Lebanon (pop. 3 million), once a lovely oasis of fine beaches, snowcapped mountains and cosmopolitan culture, may be in its death throes. Its brutal civil war, which began 14 years ago this week, shows no sign of ending. Since March 8 the heaviest bombardments in four years have killed 177 and wounded 591. Equally devastating, men, women and children are suffering mental breakdowns from the protracted, indiscriminate terror.

Few understand anymore what is being fought for. The country is rent into sectarian fiefdoms ruled by quarreling Christian, Muslim and Druse warlords. The once thriving economy has all but collapsed. With nine Americans and five other foreigners still held hostage by Muslim gangs, few Westerners any longer dare set foot in the country.

What makes Lebanon's current predicament more hopeless than ever is the disintegration of the presidency. Somehow the office had survived previous crises nominally intact as the main symbol of Lebanese nationhood. But when President Amin Gemayel's six-year term expired in September, factional disputes prevented parliament from electing a successor. As his final act, Gemayel named General Michel Aoun, 53, commander of the mainly Christian Lebanese Army, to head an interim government. Muslim groups rejected Aoun and set up their own government headed by Gemayel's last Prime Minister, Selim Hoss.

Aoun's bold moves to assert his authority triggered the new fighting. In March, Aoun's 20,000-man army took on the Muslims, imposing a sea blockade of five of their illegal ports, used mainly for smuggling drugs and guns. Druse warlord Walid Jumblatt's militia and 40,000 Syrian troops responded with continuous bombardments of Christian neighborhoods. Aoun's forces hit back in kind.

Aoun claims a larger aim -- "a war of liberation" against Syria's occupation army. While some Lebanese laud his moves as patriotic, his tactics risk locking the Christians in a perilous confrontation. Syrian President Hafez Assad adamantly refuses to withdraw, insisting his troops are necessary to maintain at least a semblance of order. Making the situation more ominous, the Christians are getting substantial military support from Assad's archenemy, Iraqi President Saddam Hussein, who seeks to avenge Assad's support of Iran in the gulf war.

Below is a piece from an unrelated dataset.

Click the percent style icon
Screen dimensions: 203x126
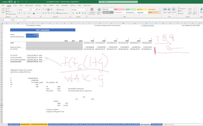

But Lebanon's real trouble goes back to a 1943 unwritten "national pact" giving a dominant share of power to the Christian community. It has battled to hold on against the Muslims, who today are in the majority and are demanding a larger role in governing the country. Now, without even a figurehead President to sustain the fading dream of national reconciliation, and with the big guns drowning out all appeals for peace, Lebanon's chaos may have reached the point of no return.